23 May
23May

A field services company was struggling to improve their customer satisfaction related to missed service appointments.  Yet, when my client engaged their technician team, they heard quite a different story.  According to the data the technician team maintained, they rarely missed an appointment.  They were very proud, in fact, that they made over 99% of their appointments. On the other hand, the customer facing team said that missed appointments were the #1 problem customers experienced.  Who was right?

We found they were both “right.”  How is this possible? Because they were each evaluating the data differently.  One might say they were using completely different measuring sticks.

First, they were evaluating different data sets.  The customer facing team was tracking the number of customer complaints related to missed appointments. Given the number of scheduled appointments each day (over 10,000), even a small percentage of missed appointments would lead to a relatively high number of complaints from the perspective of the people receiving the complaint calls.  The technician team only measured the number of missed appointments that were their “fault.” Fault was defined subjectively and independently at each field office, and tracked on a manual spreadsheet that was sent in to management once a month.

Second, the team did not have a common definition of a missed appointment.  The technician team applied a subjective evaluation of whether it was their “fault” that the appointment was missed.  The customer complaints occurred when the customer perceived their appointment had been missed (or they thought it had been missed).  Neither measure was an accurate depiction of the issue.

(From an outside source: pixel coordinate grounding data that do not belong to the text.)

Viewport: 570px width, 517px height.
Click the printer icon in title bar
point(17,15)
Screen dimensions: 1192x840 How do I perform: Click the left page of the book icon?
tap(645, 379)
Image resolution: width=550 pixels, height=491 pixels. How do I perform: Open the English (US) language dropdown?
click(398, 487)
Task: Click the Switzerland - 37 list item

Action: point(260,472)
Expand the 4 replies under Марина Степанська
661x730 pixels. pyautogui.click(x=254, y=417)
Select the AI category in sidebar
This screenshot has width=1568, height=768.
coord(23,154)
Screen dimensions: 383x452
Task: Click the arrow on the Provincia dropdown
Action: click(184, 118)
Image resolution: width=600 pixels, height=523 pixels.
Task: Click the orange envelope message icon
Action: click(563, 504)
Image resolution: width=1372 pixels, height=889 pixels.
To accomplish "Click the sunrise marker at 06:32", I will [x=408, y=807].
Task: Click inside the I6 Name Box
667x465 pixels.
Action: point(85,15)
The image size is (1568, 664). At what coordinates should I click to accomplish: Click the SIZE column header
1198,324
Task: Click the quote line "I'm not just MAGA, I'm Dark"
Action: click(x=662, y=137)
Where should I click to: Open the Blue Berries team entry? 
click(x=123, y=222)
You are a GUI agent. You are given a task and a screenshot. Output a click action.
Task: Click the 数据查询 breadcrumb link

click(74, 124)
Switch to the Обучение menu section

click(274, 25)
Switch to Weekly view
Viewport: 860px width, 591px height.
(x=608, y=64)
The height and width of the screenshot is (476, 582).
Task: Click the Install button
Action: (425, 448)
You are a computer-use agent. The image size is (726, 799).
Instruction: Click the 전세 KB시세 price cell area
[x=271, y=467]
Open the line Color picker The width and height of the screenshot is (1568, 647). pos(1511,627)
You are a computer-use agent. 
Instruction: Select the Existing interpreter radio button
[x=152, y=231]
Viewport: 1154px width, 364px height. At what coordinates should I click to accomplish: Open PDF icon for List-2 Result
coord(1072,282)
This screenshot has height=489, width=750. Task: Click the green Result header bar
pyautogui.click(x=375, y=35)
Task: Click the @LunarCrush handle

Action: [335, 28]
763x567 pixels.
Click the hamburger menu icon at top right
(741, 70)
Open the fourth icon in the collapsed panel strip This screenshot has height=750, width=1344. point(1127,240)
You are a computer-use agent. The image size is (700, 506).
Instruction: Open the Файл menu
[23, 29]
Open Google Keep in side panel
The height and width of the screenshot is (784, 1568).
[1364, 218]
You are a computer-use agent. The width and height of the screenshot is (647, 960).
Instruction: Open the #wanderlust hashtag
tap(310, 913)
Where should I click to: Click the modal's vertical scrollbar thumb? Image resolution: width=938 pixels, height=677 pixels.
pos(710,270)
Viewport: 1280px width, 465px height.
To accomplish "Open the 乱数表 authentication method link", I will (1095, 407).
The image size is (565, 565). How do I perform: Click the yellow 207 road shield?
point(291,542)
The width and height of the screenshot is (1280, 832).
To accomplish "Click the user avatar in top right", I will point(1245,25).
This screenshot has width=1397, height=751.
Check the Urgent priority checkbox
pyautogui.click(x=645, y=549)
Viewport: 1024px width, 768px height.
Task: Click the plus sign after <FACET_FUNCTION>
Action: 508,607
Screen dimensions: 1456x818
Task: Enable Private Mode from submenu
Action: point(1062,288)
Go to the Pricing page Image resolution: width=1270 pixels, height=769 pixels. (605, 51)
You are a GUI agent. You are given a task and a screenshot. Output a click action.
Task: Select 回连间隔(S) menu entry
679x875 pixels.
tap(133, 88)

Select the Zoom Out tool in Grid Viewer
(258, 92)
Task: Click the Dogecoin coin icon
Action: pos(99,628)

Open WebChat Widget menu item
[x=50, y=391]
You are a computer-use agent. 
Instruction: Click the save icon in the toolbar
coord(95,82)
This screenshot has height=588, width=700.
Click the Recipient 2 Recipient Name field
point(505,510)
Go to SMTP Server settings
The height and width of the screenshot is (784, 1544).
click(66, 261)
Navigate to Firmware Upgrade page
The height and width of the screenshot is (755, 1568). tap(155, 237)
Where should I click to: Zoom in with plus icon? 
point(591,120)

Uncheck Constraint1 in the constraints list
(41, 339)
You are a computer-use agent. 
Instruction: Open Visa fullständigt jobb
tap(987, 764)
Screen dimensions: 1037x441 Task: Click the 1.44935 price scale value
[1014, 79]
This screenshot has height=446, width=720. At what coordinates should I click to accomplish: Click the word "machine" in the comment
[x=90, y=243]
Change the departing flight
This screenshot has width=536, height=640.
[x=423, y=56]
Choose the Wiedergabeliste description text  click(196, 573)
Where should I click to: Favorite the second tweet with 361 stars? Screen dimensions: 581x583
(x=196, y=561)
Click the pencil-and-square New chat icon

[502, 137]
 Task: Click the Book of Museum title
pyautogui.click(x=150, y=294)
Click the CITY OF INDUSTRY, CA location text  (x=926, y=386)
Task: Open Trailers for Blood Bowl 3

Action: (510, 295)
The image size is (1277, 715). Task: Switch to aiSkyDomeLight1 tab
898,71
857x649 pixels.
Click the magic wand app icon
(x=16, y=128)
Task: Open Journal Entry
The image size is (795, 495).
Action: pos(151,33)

These flawed metrics ultimately caused the team to spend more time arguing about the data, and less time working to solve the problem.  If we cannot agree that there is a problem, we will most likely not engage in fixing it.  We helped the client address this by taking a few key steps:

  1. We conducted a customer survey to determine the customer’s definition of a missed appointment.  Ultimately, the customer defines expectations!
  2. We developed automated reporting and an agreed upon coding and corrective action process.
  3. The team set a goal of 99.999% pick-up completion based upon customer expectations (survey).
  4. The customer facing and operations team reviewed the reports, daily, weekly and monthly. The data was leveraged to support Plan-Do-Check-Adjust (PDCA) problem solving over the next several months.
  5. The process of collecting, analyzing and problem solving became standard work for the teams.

The results were outstanding! Missed appointments went from 7.8% to .5% in a matter of a few months. By standardizing the process, they were able to sustain the gains.  Customer satisfaction improved 77% as measured by the client’s customer satisfaction survey.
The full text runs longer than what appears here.